* Problem to work on *
Once the line containing "Where should I click to: Select" is found, copy it and each subsequent line exactly. Stop at the end of the records below.

* * * * * * * * *

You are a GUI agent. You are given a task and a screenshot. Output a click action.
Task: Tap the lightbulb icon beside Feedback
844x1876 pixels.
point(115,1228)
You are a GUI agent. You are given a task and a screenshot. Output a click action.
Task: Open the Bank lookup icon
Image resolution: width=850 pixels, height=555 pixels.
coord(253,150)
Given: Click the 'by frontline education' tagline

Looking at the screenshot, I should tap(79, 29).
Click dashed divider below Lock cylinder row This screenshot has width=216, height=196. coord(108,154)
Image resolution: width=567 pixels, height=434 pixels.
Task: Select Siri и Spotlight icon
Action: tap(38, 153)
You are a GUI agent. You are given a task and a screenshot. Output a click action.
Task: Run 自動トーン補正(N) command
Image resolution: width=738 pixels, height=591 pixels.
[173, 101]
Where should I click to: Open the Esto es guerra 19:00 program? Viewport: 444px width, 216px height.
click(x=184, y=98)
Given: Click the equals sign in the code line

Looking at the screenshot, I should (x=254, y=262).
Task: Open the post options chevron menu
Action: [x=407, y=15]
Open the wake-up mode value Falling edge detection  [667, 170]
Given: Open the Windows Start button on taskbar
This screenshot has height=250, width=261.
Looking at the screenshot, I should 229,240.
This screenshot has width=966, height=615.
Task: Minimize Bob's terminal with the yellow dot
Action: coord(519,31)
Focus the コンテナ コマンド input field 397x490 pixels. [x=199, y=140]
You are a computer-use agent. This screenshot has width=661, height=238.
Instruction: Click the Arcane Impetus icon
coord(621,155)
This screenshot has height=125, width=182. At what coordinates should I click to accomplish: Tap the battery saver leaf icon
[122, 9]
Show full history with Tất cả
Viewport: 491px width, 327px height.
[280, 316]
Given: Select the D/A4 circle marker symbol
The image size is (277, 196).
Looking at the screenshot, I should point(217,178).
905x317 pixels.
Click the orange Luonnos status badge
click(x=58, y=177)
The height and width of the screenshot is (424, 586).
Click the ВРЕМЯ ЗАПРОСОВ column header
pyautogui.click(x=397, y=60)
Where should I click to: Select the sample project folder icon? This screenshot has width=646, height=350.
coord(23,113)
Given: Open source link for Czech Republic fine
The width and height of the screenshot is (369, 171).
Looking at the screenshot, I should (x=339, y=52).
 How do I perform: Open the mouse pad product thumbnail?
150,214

* * * * * * * * *

* Result *
Where should I click to: Select the sample project folder icon? This screenshot has width=646, height=350.
coord(23,113)
Given: Open source link for Czech Republic fine
The width and height of the screenshot is (369, 171).
Looking at the screenshot, I should (x=339, y=52).
 How do I perform: Open the mouse pad product thumbnail?
150,214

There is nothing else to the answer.